The first session of the new lecture series: Bridging Race and Migration Studies invites Fatima El-Tayeb to speak about her influential work on migration/race and queer of color critique(s) in European migration studies. Fatima El-Tayeb's research explores how European identities are constructed by- and through “racial amnesia” and how the concepts of whiteness, race and migration are mobilized in European politics. In this session she will discuss her work with Eline Westra and Sonja Evaldsson Mellström.
|Date||27 January 2021|
Fatima El-Tayeb is Professor of Literature and Ethnic Studies and associate director of critical gender studies at the University of California, San Diego, where her innovative scholarship deals with issues of migration, sexuality, ethnicity, queerness and race in Europe. In her transdisciplinary research El- Tayeb pays particular attention to the racialization of migrants, refugees, Muslim-, Black- and queer Europeans of color. El-Tayeb is the author of several influential books and academic publications, including "European Others. Queering Ethnicity in Postnational Europe" (2011) and “UnGerman. The Construction of Otherness in the Postmigrant Society” (2016) which explores European identities through the lens of racial, ethnic, migrant and sexual histories across the continent.
In 2021, ACES launches a new online lecture series titled “Race and Migration - scholarship in between, on and beyond the borders”. Starting January 27th and reaching until June 10th, the series invites speakers and the audience to reflect on the historical divides and bridges between race and migration scholarship in Europe. During five monthly sessions, scholars from various fields are invited to discuss how they tackle the intersections between race- and migration in both their scholarly work and in institutional settings. The series is convened by Sonja Evaldsson Mellström and Eline Westra, UvA Department of Political Science.

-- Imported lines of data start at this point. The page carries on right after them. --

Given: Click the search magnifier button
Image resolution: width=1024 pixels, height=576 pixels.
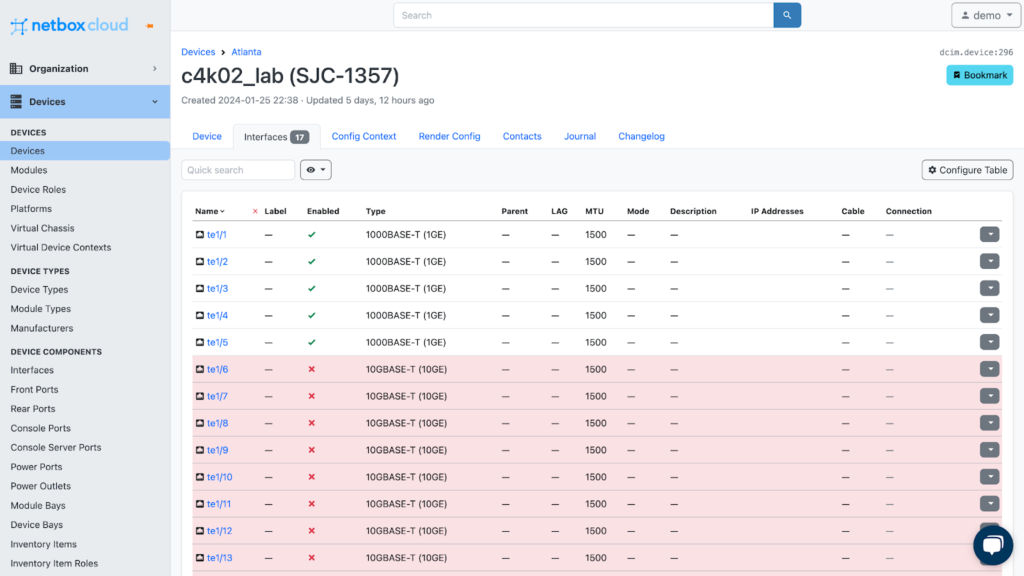Looking at the screenshot, I should [x=787, y=15].
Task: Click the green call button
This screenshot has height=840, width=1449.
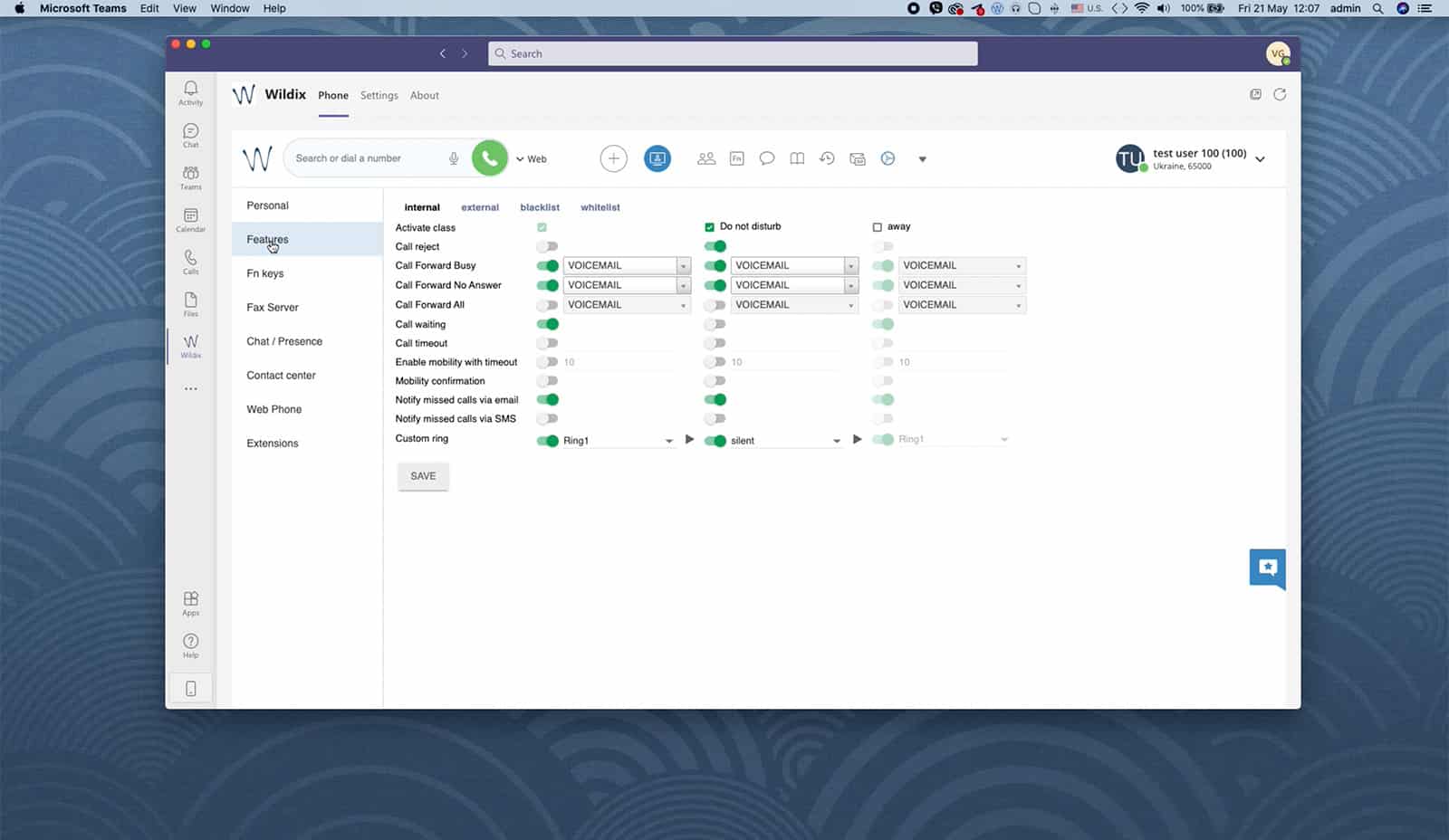Action: [x=489, y=158]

What are the points of contestation between race- and migration studies in 21st century Europe? Why have these two fields developed parallel to, but not always in conversation with, each other?

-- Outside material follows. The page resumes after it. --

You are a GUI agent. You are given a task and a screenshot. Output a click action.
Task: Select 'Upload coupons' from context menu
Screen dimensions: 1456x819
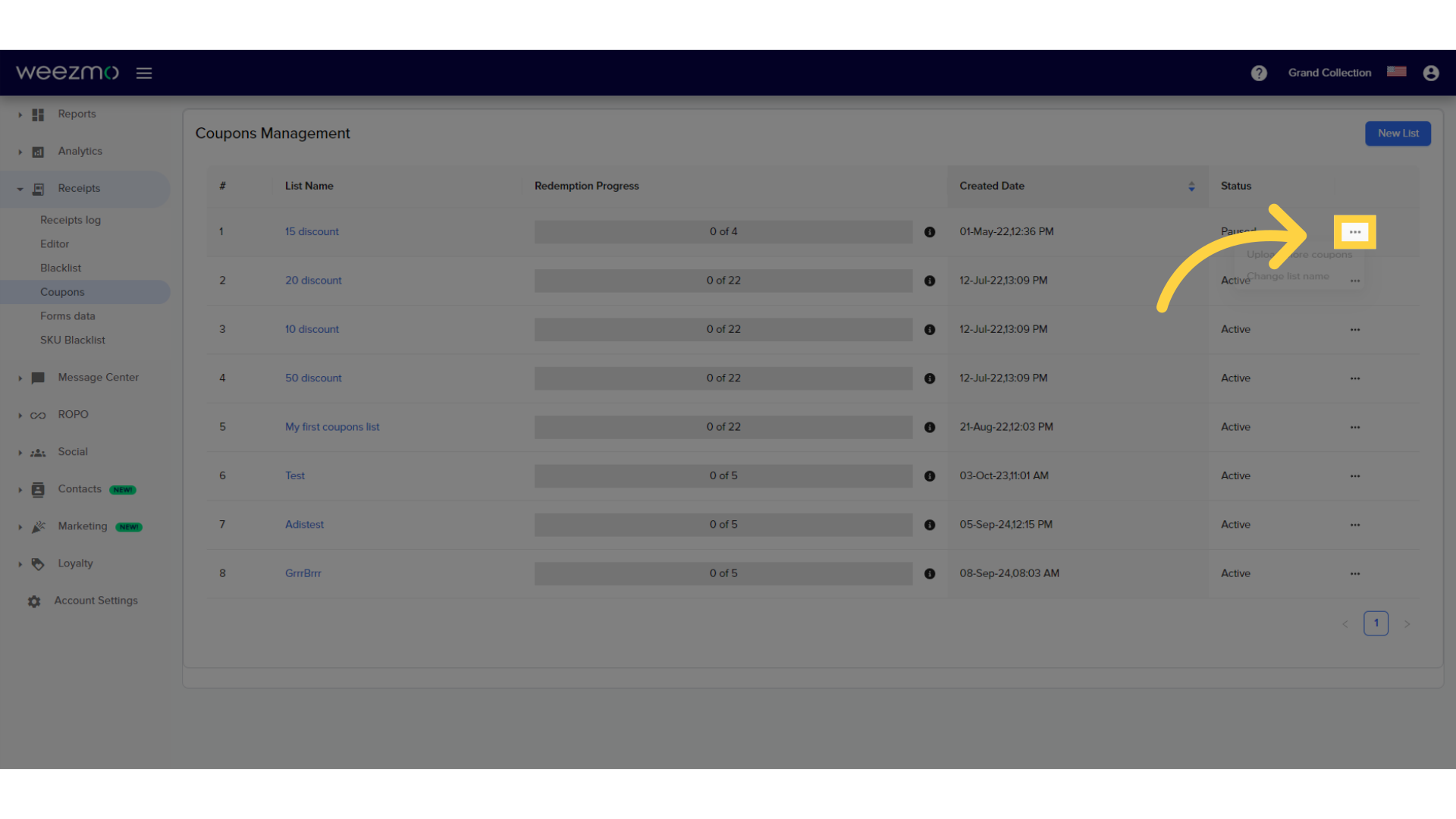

The study of race- and ethnicity in Europe has historically been concerned with imperial pasts, postcolonial presents and constructions of race across the continent. Migration studies, on the other hand, has predominantly tackled issues of migrant settlement, integration and global mobilities focusing on questions of labour markets and economics, national identity and social cohesion, and state sovereignty. While there are notable exceptions, serious engagement with issues of race- and ethnicity has traditionally been lacking in European migration studies. Over the past decades, a shift has occurred in Europe where scholars within critical race-, migration-, post/colonial - and mobility studies increasingly have treated race and ethnicity as constitutive of migration processes.

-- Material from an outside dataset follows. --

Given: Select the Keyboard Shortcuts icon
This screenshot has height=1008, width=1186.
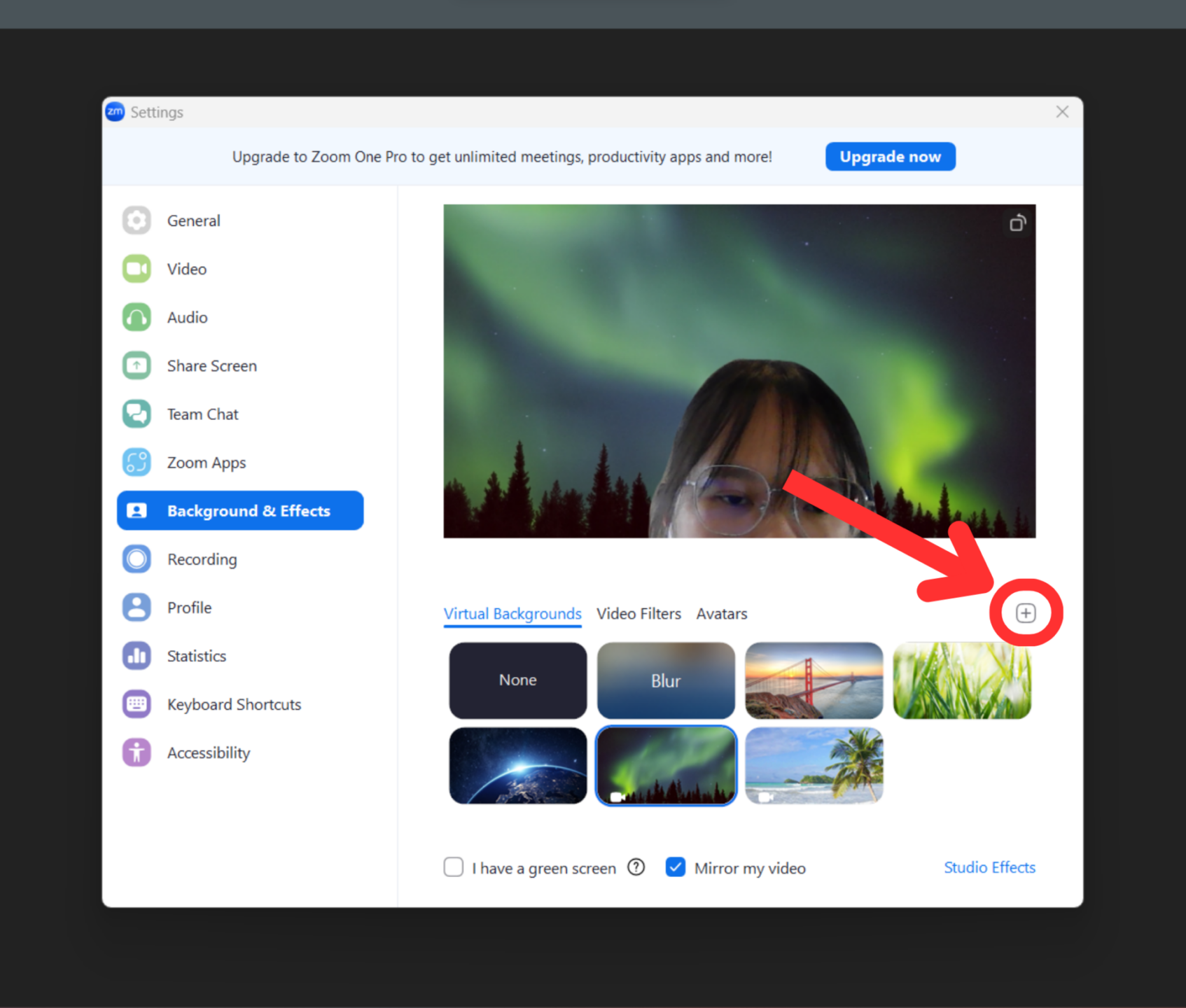Looking at the screenshot, I should coord(137,704).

This IMES/ACES lecture series invites six scholars to reflect on how the intersections between ethnicity-, race,- post/colonial- and migration scholarship inform both their own work and the larger field of migration studies. The series offers a platform for students, scholars and practitioners to critically engage with the historical divides and bridges between race and migration scholarship. Through the discussions the series aim to create avenues for tackling the issue of race in studies of transnational mobility and to provide a space to reflect on how academia institutionally can bridge the historical divides.